▶ _EXERCISE_
Every entry should be given again exactly, with nothing dropped.

▶ _EXERCISE DATA_
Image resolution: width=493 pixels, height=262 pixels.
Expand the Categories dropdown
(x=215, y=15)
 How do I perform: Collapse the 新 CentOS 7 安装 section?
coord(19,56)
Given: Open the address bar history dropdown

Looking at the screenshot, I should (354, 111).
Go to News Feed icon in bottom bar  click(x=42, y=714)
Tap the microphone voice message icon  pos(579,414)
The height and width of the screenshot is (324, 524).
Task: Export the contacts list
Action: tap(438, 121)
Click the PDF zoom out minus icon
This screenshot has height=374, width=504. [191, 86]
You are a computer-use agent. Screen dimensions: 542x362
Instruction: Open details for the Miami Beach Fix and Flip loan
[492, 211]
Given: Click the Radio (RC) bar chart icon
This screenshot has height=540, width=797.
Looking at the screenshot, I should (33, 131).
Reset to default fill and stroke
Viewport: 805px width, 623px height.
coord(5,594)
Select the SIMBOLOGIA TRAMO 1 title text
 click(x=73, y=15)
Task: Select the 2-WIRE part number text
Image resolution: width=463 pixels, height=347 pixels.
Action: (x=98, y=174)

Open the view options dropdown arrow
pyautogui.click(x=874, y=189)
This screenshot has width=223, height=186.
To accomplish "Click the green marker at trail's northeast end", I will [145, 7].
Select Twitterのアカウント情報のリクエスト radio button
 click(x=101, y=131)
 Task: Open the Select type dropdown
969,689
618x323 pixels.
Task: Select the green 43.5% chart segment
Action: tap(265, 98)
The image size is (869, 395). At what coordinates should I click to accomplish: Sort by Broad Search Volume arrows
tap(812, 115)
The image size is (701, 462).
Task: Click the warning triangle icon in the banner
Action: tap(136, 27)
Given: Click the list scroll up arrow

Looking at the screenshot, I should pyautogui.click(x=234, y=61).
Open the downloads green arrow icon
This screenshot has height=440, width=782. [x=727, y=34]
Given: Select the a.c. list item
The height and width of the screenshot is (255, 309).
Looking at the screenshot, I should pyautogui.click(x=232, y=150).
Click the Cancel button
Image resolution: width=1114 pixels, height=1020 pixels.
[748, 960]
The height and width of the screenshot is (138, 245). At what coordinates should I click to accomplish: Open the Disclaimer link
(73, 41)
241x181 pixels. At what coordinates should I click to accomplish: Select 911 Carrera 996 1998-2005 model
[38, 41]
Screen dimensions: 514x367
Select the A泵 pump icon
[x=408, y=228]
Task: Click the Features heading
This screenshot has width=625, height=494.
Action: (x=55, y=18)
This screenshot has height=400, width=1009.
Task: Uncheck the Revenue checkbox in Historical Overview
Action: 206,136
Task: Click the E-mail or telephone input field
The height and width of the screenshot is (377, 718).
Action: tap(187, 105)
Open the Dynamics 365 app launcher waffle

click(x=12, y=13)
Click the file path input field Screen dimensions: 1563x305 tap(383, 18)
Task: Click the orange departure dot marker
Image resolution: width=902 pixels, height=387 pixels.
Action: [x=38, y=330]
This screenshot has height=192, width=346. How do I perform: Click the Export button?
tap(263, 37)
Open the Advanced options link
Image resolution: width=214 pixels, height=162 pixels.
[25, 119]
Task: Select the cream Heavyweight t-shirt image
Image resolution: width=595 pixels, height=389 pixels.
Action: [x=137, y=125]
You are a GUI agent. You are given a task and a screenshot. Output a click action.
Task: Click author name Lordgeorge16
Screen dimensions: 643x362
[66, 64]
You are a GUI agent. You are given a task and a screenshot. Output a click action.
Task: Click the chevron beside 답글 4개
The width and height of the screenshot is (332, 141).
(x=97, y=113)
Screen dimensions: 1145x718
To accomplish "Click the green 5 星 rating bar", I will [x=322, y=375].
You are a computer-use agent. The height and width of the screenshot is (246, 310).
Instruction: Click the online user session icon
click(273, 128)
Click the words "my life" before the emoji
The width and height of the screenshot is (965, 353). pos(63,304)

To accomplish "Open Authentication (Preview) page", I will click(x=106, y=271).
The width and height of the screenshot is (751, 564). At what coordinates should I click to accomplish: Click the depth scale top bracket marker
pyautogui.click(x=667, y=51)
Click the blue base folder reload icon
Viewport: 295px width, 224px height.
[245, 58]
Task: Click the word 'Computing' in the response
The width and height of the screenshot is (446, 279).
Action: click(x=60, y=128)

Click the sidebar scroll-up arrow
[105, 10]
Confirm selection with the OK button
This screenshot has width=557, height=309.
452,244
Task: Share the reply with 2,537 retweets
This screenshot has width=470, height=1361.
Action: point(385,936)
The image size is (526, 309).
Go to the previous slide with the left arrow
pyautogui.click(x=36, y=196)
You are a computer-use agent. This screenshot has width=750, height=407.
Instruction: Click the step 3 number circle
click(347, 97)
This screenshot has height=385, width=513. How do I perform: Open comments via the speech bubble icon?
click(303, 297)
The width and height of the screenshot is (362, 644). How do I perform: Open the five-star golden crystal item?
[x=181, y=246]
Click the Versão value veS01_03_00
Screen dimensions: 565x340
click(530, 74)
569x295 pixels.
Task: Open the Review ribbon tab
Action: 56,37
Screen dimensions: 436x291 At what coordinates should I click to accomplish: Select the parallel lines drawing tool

▶ _SOLUTION_
Image resolution: width=493 pixels, height=262 pixels.
Expand the Categories dropdown
(x=215, y=15)
 How do I perform: Collapse the 新 CentOS 7 安装 section?
coord(19,56)
Given: Open the address bar history dropdown

Looking at the screenshot, I should (354, 111).
Go to News Feed icon in bottom bar  click(x=42, y=714)
Tap the microphone voice message icon  pos(579,414)
The height and width of the screenshot is (324, 524).
Task: Export the contacts list
Action: tap(438, 121)
Click the PDF zoom out minus icon
This screenshot has height=374, width=504. [191, 86]
You are a computer-use agent. Screen dimensions: 542x362
Instruction: Open details for the Miami Beach Fix and Flip loan
[492, 211]
Given: Click the Radio (RC) bar chart icon
This screenshot has height=540, width=797.
Looking at the screenshot, I should (33, 131).
Reset to default fill and stroke
Viewport: 805px width, 623px height.
coord(5,594)
Select the SIMBOLOGIA TRAMO 1 title text
 click(x=73, y=15)
Task: Select the 2-WIRE part number text
Image resolution: width=463 pixels, height=347 pixels.
Action: (x=98, y=174)

Open the view options dropdown arrow
pyautogui.click(x=874, y=189)
This screenshot has width=223, height=186.
To accomplish "Click the green marker at trail's northeast end", I will [145, 7].
Select Twitterのアカウント情報のリクエスト radio button
 click(x=101, y=131)
 Task: Open the Select type dropdown
969,689
618x323 pixels.
Task: Select the green 43.5% chart segment
Action: tap(265, 98)
The image size is (869, 395). At what coordinates should I click to accomplish: Sort by Broad Search Volume arrows
tap(812, 115)
The image size is (701, 462).
Task: Click the warning triangle icon in the banner
Action: tap(136, 27)
Given: Click the list scroll up arrow

Looking at the screenshot, I should pyautogui.click(x=234, y=61).
Open the downloads green arrow icon
This screenshot has height=440, width=782. [x=727, y=34]
Given: Select the a.c. list item
The height and width of the screenshot is (255, 309).
Looking at the screenshot, I should pyautogui.click(x=232, y=150).
Click the Cancel button
Image resolution: width=1114 pixels, height=1020 pixels.
[748, 960]
The height and width of the screenshot is (138, 245). At what coordinates should I click to accomplish: Open the Disclaimer link
(73, 41)
241x181 pixels. At what coordinates should I click to accomplish: Select 911 Carrera 996 1998-2005 model
[38, 41]
Screen dimensions: 514x367
Select the A泵 pump icon
[x=408, y=228]
Task: Click the Features heading
This screenshot has width=625, height=494.
Action: (x=55, y=18)
This screenshot has height=400, width=1009.
Task: Uncheck the Revenue checkbox in Historical Overview
Action: 206,136
Task: Click the E-mail or telephone input field
The height and width of the screenshot is (377, 718).
Action: tap(187, 105)
Open the Dynamics 365 app launcher waffle

click(x=12, y=13)
Click the file path input field Screen dimensions: 1563x305 tap(383, 18)
Task: Click the orange departure dot marker
Image resolution: width=902 pixels, height=387 pixels.
Action: [x=38, y=330]
This screenshot has height=192, width=346. How do I perform: Click the Export button?
tap(263, 37)
Open the Advanced options link
Image resolution: width=214 pixels, height=162 pixels.
[25, 119]
Task: Select the cream Heavyweight t-shirt image
Image resolution: width=595 pixels, height=389 pixels.
Action: [x=137, y=125]
You are a GUI agent. You are given a task and a screenshot. Output a click action.
Task: Click author name Lordgeorge16
Screen dimensions: 643x362
[66, 64]
You are a GUI agent. You are given a task and a screenshot. Output a click action.
Task: Click the chevron beside 답글 4개
The width and height of the screenshot is (332, 141).
(x=97, y=113)
Screen dimensions: 1145x718
To accomplish "Click the green 5 星 rating bar", I will [x=322, y=375].
You are a computer-use agent. The height and width of the screenshot is (246, 310).
Instruction: Click the online user session icon
click(273, 128)
Click the words "my life" before the emoji
The width and height of the screenshot is (965, 353). pos(63,304)

To accomplish "Open Authentication (Preview) page", I will click(x=106, y=271).
The width and height of the screenshot is (751, 564). At what coordinates should I click to accomplish: Click the depth scale top bracket marker
pyautogui.click(x=667, y=51)
Click the blue base folder reload icon
Viewport: 295px width, 224px height.
[245, 58]
Task: Click the word 'Computing' in the response
The width and height of the screenshot is (446, 279).
Action: click(x=60, y=128)

Click the sidebar scroll-up arrow
[105, 10]
Confirm selection with the OK button
This screenshot has width=557, height=309.
452,244
Task: Share the reply with 2,537 retweets
This screenshot has width=470, height=1361.
Action: point(385,936)
The image size is (526, 309).
Go to the previous slide with the left arrow
pyautogui.click(x=36, y=196)
You are a computer-use agent. This screenshot has width=750, height=407.
Instruction: Click the step 3 number circle
click(347, 97)
This screenshot has height=385, width=513. How do I perform: Open comments via the speech bubble icon?
click(303, 297)
The width and height of the screenshot is (362, 644). How do I perform: Open the five-star golden crystal item?
[x=181, y=246]
Click the Versão value veS01_03_00
Screen dimensions: 565x340
click(530, 74)
569x295 pixels.
Task: Open the Review ribbon tab
Action: 56,37
Screen dimensions: 436x291 At what coordinates should I click to accomplish: Select the parallel lines drawing tool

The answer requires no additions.